Pozostają wreszcie Sztuka jako wehikuł i Performer. Ostatnia odsłona: na papierze i w realnym życiu Grotowskiego.

Jest to lektura stronnicza, bez wątpienia. Osobista. Jednakże poparcie jej lub skontrapunktowanie innymi lekturami nie oznaczałoby, że stanie się lekturą bezstronną. Zgodnie z moim odczytaniem, numer „Máscara” w pełni potwierdza swój status książki, „architekturę tekstów” Grotowskiego. Numer nie jest ani tomem pism zebranych mistrza, ani też tomem pism wczesnych proroka, który daleko już odszedł – i uwolnił się – od teatru. W kraju takim, jak Meksyk, w którym edycja Ku teatrowi ubogiemu współbrzmi jeszcze z teraźniejszością „teatru przedstawień”, numer „Máscara” odegrał rolę, jaką powinien był odegrać: powrotu zwieńczonego nieodzownym finałem. Stał się ponowionym okrzykiem bojowym.

  • 1. Antonio Attisani uważa, że Osiński podaje interpretację problemu gnozy u Grotowskiego „niezbyt licząc się z chronologią, a wręcz opierając się na informacjach niezbyt dokładnych”, i proponuje „błędny klucz lektury”. W swoim dochodzeniu Osiński „porusza się dowolnie tam i z powrotem między tekstami, nie dbając o udokumentowany porządek chronologiczny, w jakim reżyser odnosił się do źródeł”. „Co mamy powiedzieć – stawia w konkluzji pytanie – o badaczu, który w najmniejszym stopniu nie bierze pod uwagę objaśnień na temat źródeł gnostyckich, jakie podsuwają skrypty dispense [rzymskie]?” (por. Un teatro apocrifo. Il potenziale dell’arte teatrale del Workcenter of Jerzy Grotowski and Thomas Richards, Medusa, Milano 2006, s. 77, s. 81, s. 107, s. 112). Podaję ten wybór cytatów raczej z uwagi na ich ton, niż na zawartość. Jeżeli używa się takich określeń wobec badacza źródeł Grotowskiego, pod uprawnioną krytyką jego myśli wyczytać można ex cathedralne upomnienie kierowane do samej osoby autora. Co zważywszy na odmienny format obu postaci, jest zabiegiem co najmniej groteskowym.
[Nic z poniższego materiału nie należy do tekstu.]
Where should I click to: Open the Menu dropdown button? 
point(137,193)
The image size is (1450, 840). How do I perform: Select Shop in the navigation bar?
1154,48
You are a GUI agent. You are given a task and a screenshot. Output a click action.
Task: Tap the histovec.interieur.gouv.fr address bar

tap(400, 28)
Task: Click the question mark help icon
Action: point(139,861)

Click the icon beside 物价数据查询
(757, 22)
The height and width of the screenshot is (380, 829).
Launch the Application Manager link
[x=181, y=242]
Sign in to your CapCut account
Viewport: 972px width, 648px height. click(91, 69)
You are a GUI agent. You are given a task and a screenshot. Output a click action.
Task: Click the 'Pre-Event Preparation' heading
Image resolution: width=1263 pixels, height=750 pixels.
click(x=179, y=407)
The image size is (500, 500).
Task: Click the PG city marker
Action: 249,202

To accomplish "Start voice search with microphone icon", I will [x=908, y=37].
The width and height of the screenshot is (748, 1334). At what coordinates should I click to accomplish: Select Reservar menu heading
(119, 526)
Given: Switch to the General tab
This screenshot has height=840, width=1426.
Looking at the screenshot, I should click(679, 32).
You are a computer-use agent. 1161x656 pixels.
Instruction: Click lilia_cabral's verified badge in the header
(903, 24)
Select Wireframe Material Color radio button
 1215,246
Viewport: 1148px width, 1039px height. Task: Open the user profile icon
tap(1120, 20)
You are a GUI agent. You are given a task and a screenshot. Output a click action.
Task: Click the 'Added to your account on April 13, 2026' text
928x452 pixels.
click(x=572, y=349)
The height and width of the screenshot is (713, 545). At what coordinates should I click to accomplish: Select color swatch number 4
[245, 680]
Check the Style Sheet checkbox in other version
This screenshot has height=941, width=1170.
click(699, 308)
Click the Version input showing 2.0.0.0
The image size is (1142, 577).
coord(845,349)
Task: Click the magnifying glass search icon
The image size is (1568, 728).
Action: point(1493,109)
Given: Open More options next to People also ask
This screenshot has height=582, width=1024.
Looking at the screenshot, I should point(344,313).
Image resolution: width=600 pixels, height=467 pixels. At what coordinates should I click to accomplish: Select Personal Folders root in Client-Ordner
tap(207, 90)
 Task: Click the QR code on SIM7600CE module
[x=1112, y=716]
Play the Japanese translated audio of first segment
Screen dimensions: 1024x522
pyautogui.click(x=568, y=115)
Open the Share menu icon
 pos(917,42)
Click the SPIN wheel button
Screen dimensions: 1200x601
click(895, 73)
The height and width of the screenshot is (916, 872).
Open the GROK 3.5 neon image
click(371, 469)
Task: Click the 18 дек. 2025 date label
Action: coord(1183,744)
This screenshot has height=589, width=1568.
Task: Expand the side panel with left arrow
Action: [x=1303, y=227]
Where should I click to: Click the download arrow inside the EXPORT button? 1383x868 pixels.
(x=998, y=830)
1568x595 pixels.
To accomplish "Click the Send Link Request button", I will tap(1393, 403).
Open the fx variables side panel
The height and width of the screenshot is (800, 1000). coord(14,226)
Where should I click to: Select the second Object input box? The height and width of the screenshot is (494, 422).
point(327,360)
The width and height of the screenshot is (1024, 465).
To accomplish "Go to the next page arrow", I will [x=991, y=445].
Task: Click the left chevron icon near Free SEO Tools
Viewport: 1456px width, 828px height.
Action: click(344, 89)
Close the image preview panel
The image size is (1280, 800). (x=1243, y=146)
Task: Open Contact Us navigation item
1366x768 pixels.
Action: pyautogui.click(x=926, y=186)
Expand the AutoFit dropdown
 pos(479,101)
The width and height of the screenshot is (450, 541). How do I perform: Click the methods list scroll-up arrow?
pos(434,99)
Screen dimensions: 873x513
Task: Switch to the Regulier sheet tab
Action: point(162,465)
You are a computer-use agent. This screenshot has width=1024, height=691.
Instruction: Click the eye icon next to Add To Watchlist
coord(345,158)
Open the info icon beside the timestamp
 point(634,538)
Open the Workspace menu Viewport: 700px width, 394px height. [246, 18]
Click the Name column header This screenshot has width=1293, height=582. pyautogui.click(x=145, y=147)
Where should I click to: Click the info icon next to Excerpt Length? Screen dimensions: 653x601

  • 2. O skryptach rzymskich oraz innych ineditach, powstałych na podstawie transkrypcji wypowiedzi Grotowskiego na Uniwersytecie „La Sapienza”, które znalazły się w Istituto del Teatro e dello Spettacolo, doskonałą pracę magisterską napisała Chiara Guglielmi w latach 1998–1999; wykroiła z nich później obszerny esej Le tecniche originarie dell’attore: lezioni di Jerzy Grotowski all’Università di Roma (Techniki źródłowe aktora: wykłady Jerzego Grotowskiego na Uniwersytecie w Rzymie), „Biblioteca Teatrale” lipiec–grudzień 2000 nr 55–56. Poza materiałami odbitymi na powielaczu Chiara Guglielmi przeanalizowała integralną transkrypcję następnych wykładów i przytacza niektóre usunięte fragmenty. Niezależnie od wielkiego zainteresowania, jakie budziły te wykłady, lektura potwierdza ich obiektywne ograniczenia. Co oznacza – jeśli mamy uniknąć nieporozumień – że ograniczenia dotyczyły samych wykładów, chociaż z pewnością nie dotyczyły autora, ani też myśli, która je podyktowała. Poza samym protagonistą nie widzę nikogo, kto mógłby je usunąć, niezależnie od znanych mi propozycji wydania tych skryptów.
  • 3. Tej informacji udzieliła mi Marina Fabbri, która podaje ją za Osińskim (por. Zbigniew Osiński: Jerzy Grotowski. Źródła, inspiracje, konteksty. Prace z lat 1999–2009, słowo/ obraz terytoria, Gdańsk 2009, s. 405, przypis 5). Z uwagi na zawsze tymczasowy charakter tekstów Grotowskiego, trzeba zaznaczyć, że Od zespołu teatralnego do Sztuki jako wehikułu zostało znacząco zmodyfikowane na potrzeby angielskiej i francuskiej edycji książki Richardsa, obu wydanych w roku 1995. Ta wersja, uznana przez Grotowskiego za „ostateczną”, weszła do tomów: Il Teatr Laboratorium di Jerzy Grotowski 1959–1969 oraz Jerzy Grotowski. Testi 1968–1998.